La Fiesta (9)

 Culler volvió a correr la cortina y, con cierta estúpida prevención, miró a su alrededor. Abrió el archivo con codicia de niño. Un  video junto a un documento de cinco páginas y unas instrucciones. Mientras veía el video, el Jefe volvió a rememorar los días en que su padre era ministro de sanidad. ¿Qué lugar ocupaba Cuesta entonces? Un leguleyo en el ministerio, el jefe de prensa, en Cuesta estaba la llave para dominar la versión desfavorable de aquella crisis que se abatía sobre el gobierno. Le salió el tiro por la culata después de ordenar la censura sobre el contenido de un tabloide, que acusaba al ministro de medidas eugenésicas en contra de los ancianos.
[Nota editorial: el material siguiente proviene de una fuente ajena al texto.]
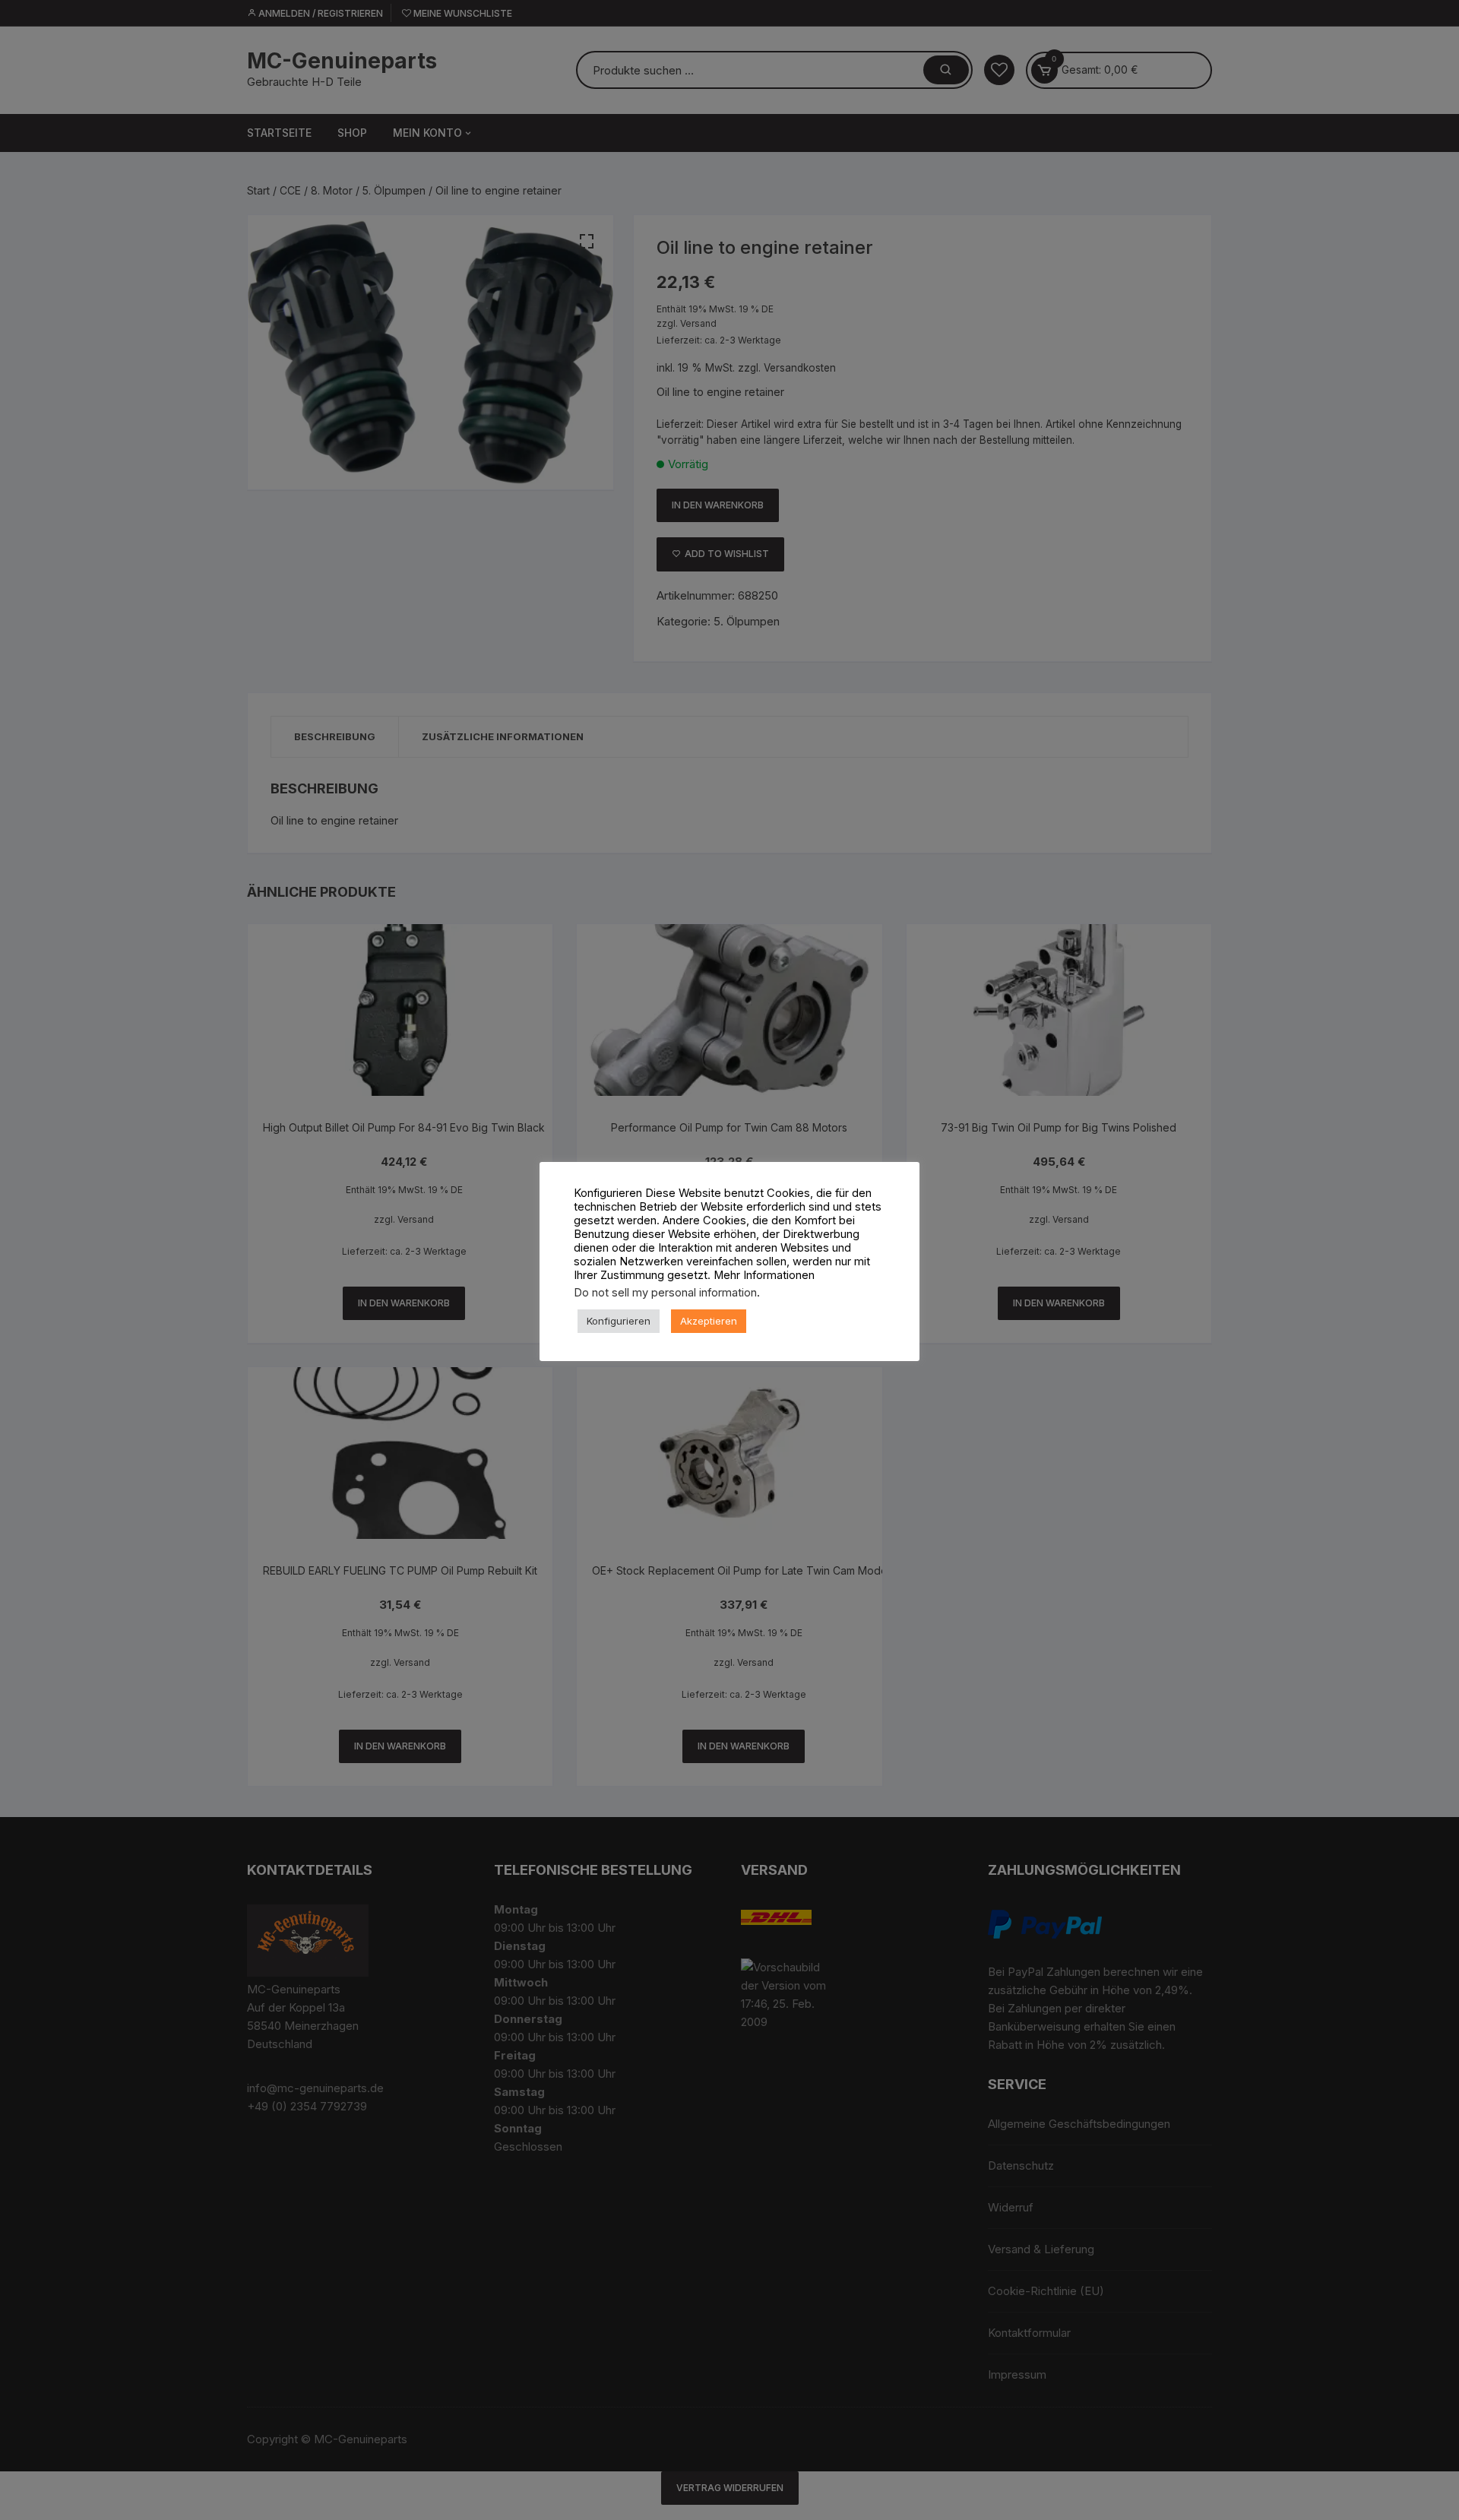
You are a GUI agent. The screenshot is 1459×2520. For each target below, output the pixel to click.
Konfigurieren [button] (618, 1321)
Qué ironía, el gordo empezaba a coger carrerilla mientras naufragaba el barco. No se lo contó pero se lo imaginaba: una agria discusión en el ministerio, el ministro ya no se llevaba bien ni con sus asesores, a su padre le gustó poco aquel gesto de Cuesta. Cortó por lo sano, se fue él para no tener que echarlo. Desde entonces ninguno de los dos quiso saber del otro. Pero Cuesta tenía hocico más que narices y se había acostumbrado a oler el rastro. Distinguía a los humanos por el hedor que echaban y sospechaba aún más de quien cubría su pestilencia con perfumes neutros. Después del padre iba a por el hijo, pero a diferencia del viejo, aquel treintañero ya lo había logrado todo, y parecía inamovible. Fue cuestión de tiempo corroborar que en aquel gurú de telerrealidad estaba el mentor de las próximas generaciones. Había que rendirle pleitesía: apestaba, pero con la peste dulce de algún alimento lascivo, demasiado voluptuoso para privarse de él con el odio. Después de ver el video, Culler leyó el documento: entonces confirmó que su padre continuaba obsesionando a Cuesta.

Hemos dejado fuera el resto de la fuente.